Dear Reader,
Last week we considered the remarkable career of Germaine de Staël and her advocacy for the education of women and for the emerging literary form of the novel. My original plan had been to move on this week to her contemporary, Mary Wollstonecraft, who was making parallel arguments across the Channel in England. However, a comment on last week’s post struck me and changed my plans.
wrote:[T]he contrast between de Staël's connectedness, nonetheless, to intellectual elites and Austen's domesticated life far from centers of cultural power reminds that change has truly occurred only when those without ready access to cultural influence, who are not exceptions, as was de Staël, actually have freedom to become exceptional, as Austen made herself.
This really gets to the heart of the matter: Madame de Staël’s social position gave her the opportunity to become exceptional as a woman. The miracle of Austen is that we know her name at all—the daughter of an obscure clergyman with no fortune or social influence.
There could not be a better pair of examples of the existentialist poles of transcendence and immanence, at least in terms of their respective social positions, as described by Simone de Beauvoir in her 1949 magnum opus, The Second Sex. So, we will get to Mary Wollstonecraft eventually, but this week we will remain in France but move forward a century and a half to close this first part of the series.
“One is not born, but rather becomes, a woman.” This simple statement, with its implicit distinction between gender and chromosomes, is something many of us take for granted in 2023, especially those of us who went to graduate school in literature in the 1990s and read Judith Butler. But in 1949, when Simone de Beauvoir published these words in her epoch-making volume, The Second Sex, this was a radical claim—shocking, even.

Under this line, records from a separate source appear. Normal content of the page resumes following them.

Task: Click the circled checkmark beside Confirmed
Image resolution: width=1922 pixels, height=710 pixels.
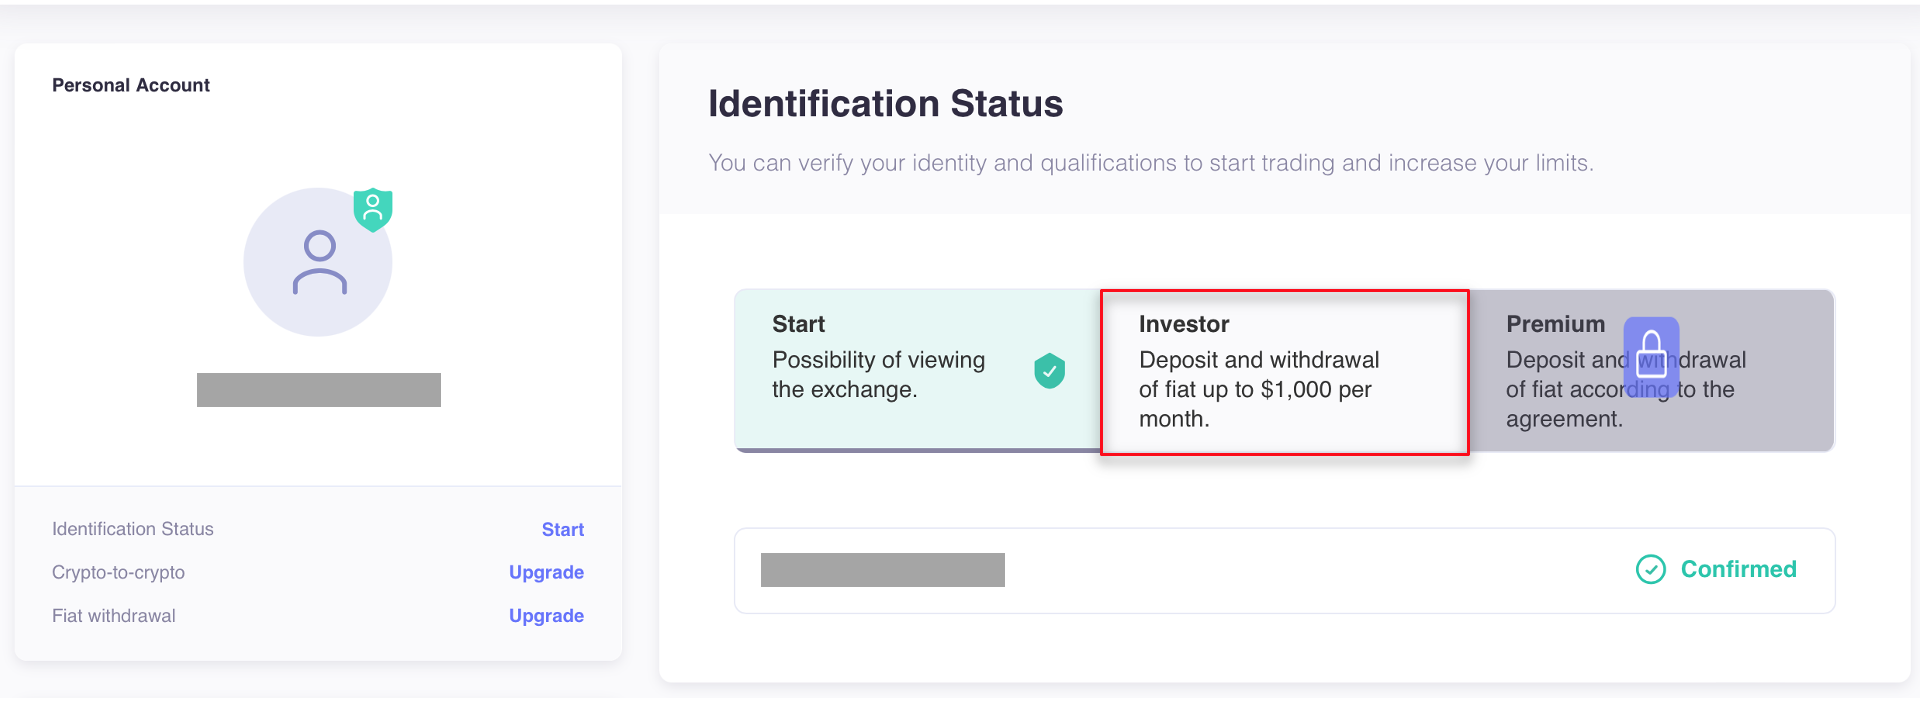Action: [1650, 569]
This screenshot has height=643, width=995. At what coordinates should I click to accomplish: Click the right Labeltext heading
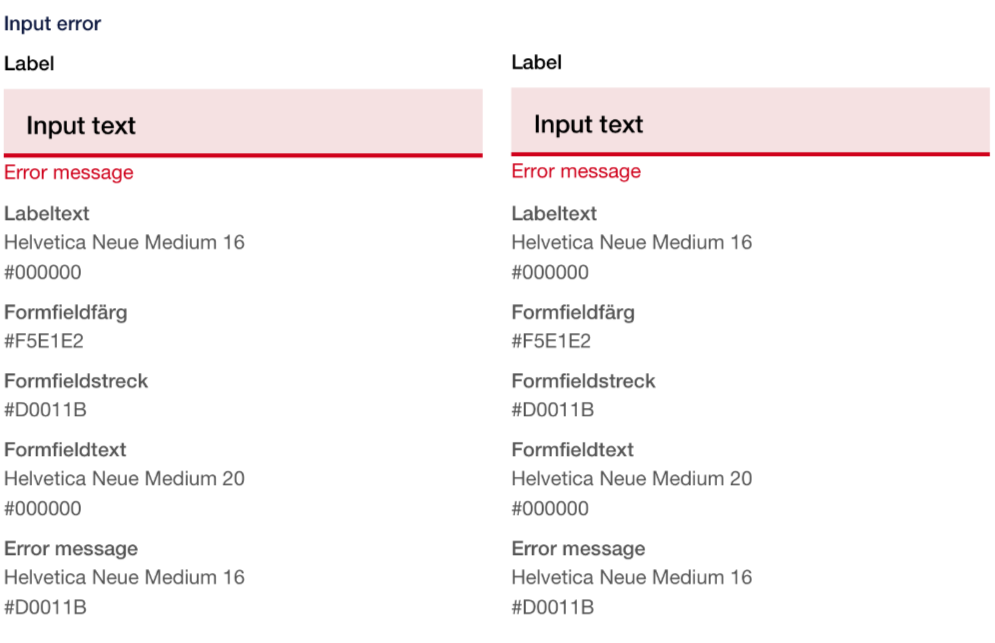pyautogui.click(x=554, y=213)
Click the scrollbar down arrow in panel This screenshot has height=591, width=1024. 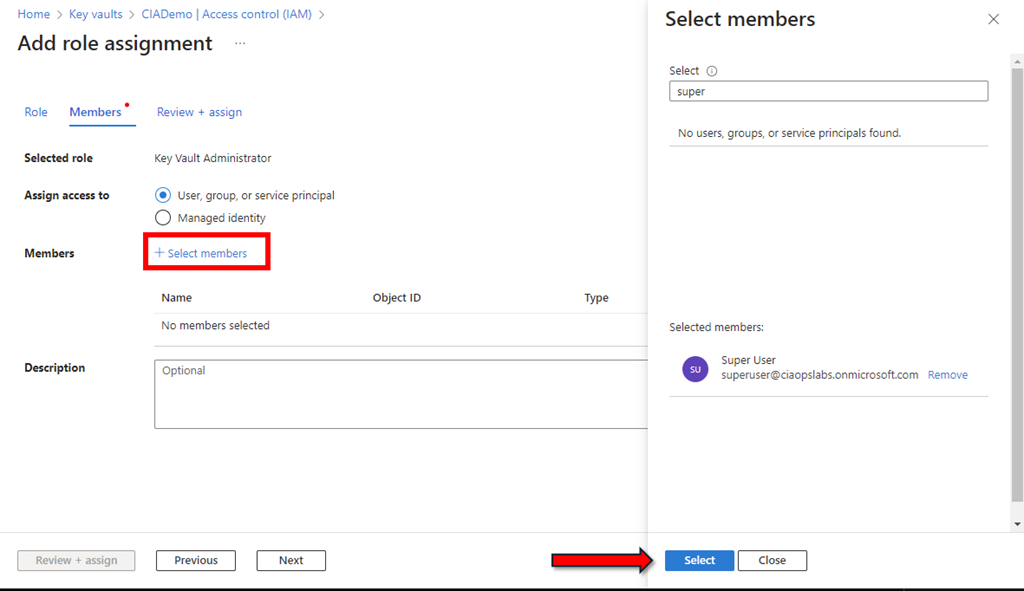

While it may have been shocking, anyone keeping up with the burgeoning existentialist movement could have seen it coming, since it follows logically from the basic tenets of these philosophers, especially those of Jean Paul Sartre, Beauvoir’s lifelong friend and companion. Sartre claimed that humans were distinct from other animals in their radical freedom. Human beings are born with no “essence,” and their subjectivity is defined by their decisions and actions, along with the cultural conditions that shape them. Unlike, say, a horse, a human may choose a life—may choose to become one thing rather than another, a sailor rather than a soldier, for example. For Sartre, this ability to choose one’s course is potentially alienating and creates great anxiety, because it means that with our radical freedom comes a radical responsibility for one’s own decisions. This is why people tend to gravitate toward social roles that are predictable and that will limit available choices—though often, of course, these social roles are imposed upon them through social and cultural institutions.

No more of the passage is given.